*EXTRAIT RETENU*
Ainsi, l’autre jour, ayant repéré une publication de 1919 exhumée par les auteur.es de l’indispensable Schaufenster Schweiz (2011), qu’il/elles sont probablement les seul.es a avoir eue entre les mains depuis le temps où elle fut imprimée, le besoin nous prit d’aller y mettre le nez nous-même.

Comme la référence localisait dûment la chose (op. cit., p. 507, note 39; bibliographie, p. 522) ), la recherche fut facile. Et nous voici, non pas devant un ordinateur occupé à compulser des documents saisis à l’état de rigor mortis (par digitalisation) et déspatialisés (malgré l’url), mais devant un rassemblement ordonné de papiers fragiles, serrés dans une boîte d’archive, à Zurich. Plus précisément Stadelhoferstrasse 12, au Schweizerisches Sozialarchiv (https://www.sozialarchiv.ch/fr/).

La brochure recherchée, nulle part répertoriée, est bien là, publication occasionnelle destinée à l’oubli, au statut trop ténu et au champ d’intérêt trop restreint pour qu’une bibliothèque, par exemple, l’ait acquise à l’époque. Pour cela, il faut une archive et, dans le cas des dossiers documentaires (“Sachdokumentation“) de l’institution zurichoise, une récolte volontaire.

*ENREGISTREMENTS DU JEU*
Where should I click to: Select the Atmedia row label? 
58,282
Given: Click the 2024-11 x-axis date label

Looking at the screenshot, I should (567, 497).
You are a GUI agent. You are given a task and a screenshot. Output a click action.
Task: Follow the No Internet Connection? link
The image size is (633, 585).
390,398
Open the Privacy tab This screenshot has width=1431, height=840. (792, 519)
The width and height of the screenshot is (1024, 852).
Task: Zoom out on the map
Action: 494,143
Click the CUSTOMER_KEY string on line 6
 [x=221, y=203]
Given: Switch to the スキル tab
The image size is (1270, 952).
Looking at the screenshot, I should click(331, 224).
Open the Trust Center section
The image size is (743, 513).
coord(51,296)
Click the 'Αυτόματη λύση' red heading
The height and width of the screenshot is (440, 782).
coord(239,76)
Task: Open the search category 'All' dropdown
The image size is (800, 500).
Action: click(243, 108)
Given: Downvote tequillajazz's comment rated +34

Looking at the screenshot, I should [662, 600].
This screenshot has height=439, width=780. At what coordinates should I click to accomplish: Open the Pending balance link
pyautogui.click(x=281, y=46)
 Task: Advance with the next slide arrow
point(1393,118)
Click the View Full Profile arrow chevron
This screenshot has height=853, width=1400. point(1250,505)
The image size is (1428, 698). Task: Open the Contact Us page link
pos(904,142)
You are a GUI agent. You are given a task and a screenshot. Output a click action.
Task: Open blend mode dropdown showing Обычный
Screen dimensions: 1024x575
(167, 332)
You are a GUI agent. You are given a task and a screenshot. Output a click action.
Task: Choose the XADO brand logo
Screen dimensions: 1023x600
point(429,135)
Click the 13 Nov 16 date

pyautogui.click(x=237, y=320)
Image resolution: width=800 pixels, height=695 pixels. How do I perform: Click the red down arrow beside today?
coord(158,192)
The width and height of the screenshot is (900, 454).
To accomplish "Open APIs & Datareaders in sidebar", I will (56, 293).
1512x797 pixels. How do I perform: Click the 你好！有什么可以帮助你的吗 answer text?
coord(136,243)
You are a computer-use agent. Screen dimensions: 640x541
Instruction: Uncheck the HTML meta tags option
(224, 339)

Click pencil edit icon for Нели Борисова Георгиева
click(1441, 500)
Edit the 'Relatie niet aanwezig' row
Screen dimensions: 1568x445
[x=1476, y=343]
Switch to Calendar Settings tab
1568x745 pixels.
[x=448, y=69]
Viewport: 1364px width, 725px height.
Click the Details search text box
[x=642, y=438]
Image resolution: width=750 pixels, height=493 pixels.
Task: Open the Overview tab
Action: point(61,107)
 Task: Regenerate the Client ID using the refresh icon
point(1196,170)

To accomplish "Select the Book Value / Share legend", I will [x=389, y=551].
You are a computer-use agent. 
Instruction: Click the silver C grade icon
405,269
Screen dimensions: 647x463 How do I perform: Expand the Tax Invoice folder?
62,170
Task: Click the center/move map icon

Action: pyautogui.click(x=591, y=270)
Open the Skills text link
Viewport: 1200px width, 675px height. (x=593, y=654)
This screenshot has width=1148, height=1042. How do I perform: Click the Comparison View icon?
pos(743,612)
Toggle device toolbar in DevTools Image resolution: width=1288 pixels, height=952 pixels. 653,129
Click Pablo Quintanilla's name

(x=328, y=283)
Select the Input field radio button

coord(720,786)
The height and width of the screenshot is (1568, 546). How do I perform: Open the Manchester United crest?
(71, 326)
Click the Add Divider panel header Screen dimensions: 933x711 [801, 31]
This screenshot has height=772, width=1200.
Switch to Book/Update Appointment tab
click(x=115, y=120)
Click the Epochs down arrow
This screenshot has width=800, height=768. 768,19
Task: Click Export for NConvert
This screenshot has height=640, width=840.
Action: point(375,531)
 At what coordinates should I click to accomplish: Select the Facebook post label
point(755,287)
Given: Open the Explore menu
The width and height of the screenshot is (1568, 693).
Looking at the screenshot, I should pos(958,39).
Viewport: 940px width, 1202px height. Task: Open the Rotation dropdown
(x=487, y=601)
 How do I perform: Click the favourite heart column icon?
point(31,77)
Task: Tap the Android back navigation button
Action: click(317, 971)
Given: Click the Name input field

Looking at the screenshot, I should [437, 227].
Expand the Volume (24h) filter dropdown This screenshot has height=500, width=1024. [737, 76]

*TRAVAIL DEMANDÉ*
(1) Relevez tous les termes en langue allemande qui figurent dans l'extrait retenu.
(2) Mettez sous forme de tableau Markdown, avec les colonnes « N° » et « Ligne », les lignes des enregistrements allant de la ligne contenant "Click the View Full Profile arrow chevron" à la ligne contenant "pos(904,142)", en omettant les lignes vides.

*CORRIGÉS DÉTAILLÉS*
(1)
- Schaufenster Schweiz
- Stadelhoferstrasse
- Schweizerisches Sozialarchiv
- Sachdokumentation

(2)
| N° | Ligne |
|---|---|
| 1 | Click the View Full Profile arrow chevron |
| 2 | This screenshot has height=853, width=1400. point(1250,505) |
| 3 | The image size is (1428, 698). Task: Open the Contact Us page link |
| 4 | pos(904,142) |